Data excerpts
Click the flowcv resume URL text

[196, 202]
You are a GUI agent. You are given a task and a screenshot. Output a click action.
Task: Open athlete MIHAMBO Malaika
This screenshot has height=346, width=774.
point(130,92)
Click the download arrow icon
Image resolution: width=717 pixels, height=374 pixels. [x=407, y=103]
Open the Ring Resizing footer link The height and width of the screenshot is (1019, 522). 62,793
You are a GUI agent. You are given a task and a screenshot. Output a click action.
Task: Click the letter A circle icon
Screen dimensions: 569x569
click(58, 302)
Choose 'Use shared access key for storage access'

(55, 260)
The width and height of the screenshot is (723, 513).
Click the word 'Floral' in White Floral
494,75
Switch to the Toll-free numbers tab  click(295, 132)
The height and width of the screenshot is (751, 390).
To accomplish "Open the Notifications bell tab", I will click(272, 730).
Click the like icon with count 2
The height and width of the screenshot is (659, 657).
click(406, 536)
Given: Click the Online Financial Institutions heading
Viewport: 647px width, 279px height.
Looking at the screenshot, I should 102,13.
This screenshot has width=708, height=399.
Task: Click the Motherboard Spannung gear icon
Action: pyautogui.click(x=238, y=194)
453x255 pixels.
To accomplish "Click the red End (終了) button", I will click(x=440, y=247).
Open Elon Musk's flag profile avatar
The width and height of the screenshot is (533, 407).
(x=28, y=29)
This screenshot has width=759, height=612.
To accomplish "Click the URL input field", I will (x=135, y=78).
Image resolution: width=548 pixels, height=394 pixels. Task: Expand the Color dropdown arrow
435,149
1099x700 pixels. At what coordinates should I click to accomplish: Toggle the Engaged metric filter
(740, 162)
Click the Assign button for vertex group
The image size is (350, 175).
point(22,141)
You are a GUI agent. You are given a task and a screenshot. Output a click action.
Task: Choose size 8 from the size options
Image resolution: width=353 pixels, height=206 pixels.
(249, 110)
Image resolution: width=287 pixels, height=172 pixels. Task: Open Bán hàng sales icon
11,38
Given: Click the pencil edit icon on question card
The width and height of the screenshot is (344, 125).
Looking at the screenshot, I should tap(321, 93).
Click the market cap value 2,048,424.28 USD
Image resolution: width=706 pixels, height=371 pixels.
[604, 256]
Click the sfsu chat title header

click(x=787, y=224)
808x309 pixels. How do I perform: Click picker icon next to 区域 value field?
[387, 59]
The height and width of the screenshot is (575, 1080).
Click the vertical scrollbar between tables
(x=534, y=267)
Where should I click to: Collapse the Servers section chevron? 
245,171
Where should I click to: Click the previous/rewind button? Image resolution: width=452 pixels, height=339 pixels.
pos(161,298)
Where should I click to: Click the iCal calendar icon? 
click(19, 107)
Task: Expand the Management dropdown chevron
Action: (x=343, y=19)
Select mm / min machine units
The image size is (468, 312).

### YOUR ASSIGNMENT
Copy out only the lines running from the beginning of the data to the line with "Task: Click the letter A circle icon", both ends included.

### YOUR SOLUTION
Click the flowcv resume URL text

[196, 202]
You are a GUI agent. You are given a task and a screenshot. Output a click action.
Task: Open athlete MIHAMBO Malaika
This screenshot has height=346, width=774.
point(130,92)
Click the download arrow icon
Image resolution: width=717 pixels, height=374 pixels. [x=407, y=103]
Open the Ring Resizing footer link The height and width of the screenshot is (1019, 522). 62,793
You are a GUI agent. You are given a task and a screenshot. Output a click action.
Task: Click the letter A circle icon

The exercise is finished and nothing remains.